• _PAGE EXTRACT_:
---+---

The question of whether or not LaMDA is conscious has long
history. It has been a staple for science fiction, such as Arthur C Clarke's
"HAL". Actually it is a far more difficult question than most of the
current commentary is asking. It involves the fundamentals of the "hard
problem of consciousness". The Turing Test is not adequate to solve this
mystery, in my view. LaMDA is such a complex system that it could easily be
delving into its memory and experience of how sentient beings communicate and reproducing
them with no more awareness than a photocopier reproducing a printed document.

---+---

• _SUPPLIED INFORMATION_:
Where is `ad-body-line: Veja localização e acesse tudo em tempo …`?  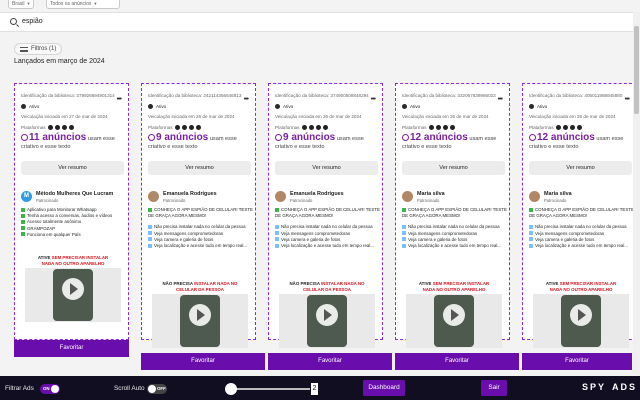
ad-body-line: Veja localização e acesse tudo em tempo … is located at coordinates (455, 246).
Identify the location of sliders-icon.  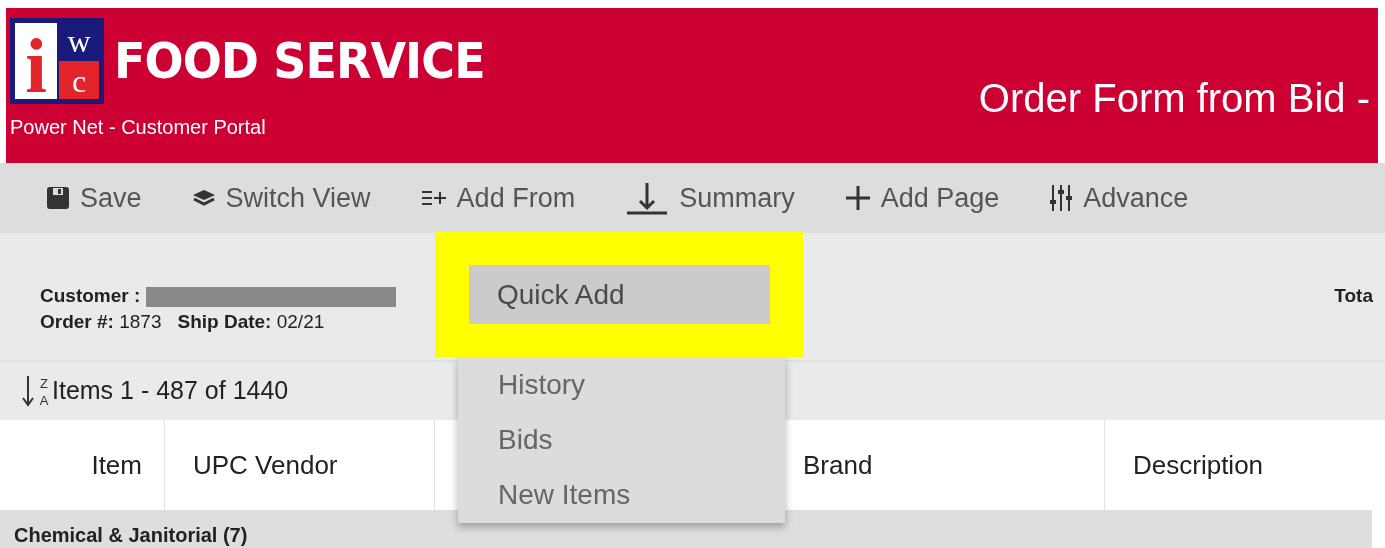
(1062, 198).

---+---

In the passage on LaMDA and consciousness, which work of science fiction is given as an example?

Arthur C Clarke's "HAL".